• _WORK INSTRUCTIONS_
Repeat the entire listing below exactly.

• _SUPPLIED DATA_
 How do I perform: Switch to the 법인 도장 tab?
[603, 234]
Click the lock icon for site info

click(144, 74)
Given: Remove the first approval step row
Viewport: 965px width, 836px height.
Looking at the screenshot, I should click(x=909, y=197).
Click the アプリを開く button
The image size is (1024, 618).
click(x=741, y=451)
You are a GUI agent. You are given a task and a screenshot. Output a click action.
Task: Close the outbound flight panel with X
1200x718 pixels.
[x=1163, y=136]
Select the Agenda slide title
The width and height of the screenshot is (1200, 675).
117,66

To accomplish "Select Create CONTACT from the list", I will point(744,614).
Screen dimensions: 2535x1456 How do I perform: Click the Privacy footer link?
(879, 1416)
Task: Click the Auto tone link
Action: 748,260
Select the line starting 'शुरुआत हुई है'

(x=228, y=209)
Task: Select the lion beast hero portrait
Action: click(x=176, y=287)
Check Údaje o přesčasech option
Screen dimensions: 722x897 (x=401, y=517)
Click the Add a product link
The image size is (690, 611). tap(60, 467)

• _ANSWER SPACE_
 How do I perform: Switch to the 법인 도장 tab?
[603, 234]
Click the lock icon for site info

click(144, 74)
Given: Remove the first approval step row
Viewport: 965px width, 836px height.
Looking at the screenshot, I should click(x=909, y=197).
Click the アプリを開く button
The image size is (1024, 618).
click(x=741, y=451)
You are a GUI agent. You are given a task and a screenshot. Output a click action.
Task: Close the outbound flight panel with X
1200x718 pixels.
[x=1163, y=136]
Select the Agenda slide title
The width and height of the screenshot is (1200, 675).
117,66

To accomplish "Select Create CONTACT from the list", I will point(744,614).
Screen dimensions: 2535x1456 How do I perform: Click the Privacy footer link?
(879, 1416)
Task: Click the Auto tone link
Action: 748,260
Select the line starting 'शुरुआत हुई है'

(x=228, y=209)
Task: Select the lion beast hero portrait
Action: click(x=176, y=287)
Check Údaje o přesčasech option
Screen dimensions: 722x897 (x=401, y=517)
Click the Add a product link
The image size is (690, 611). tap(60, 467)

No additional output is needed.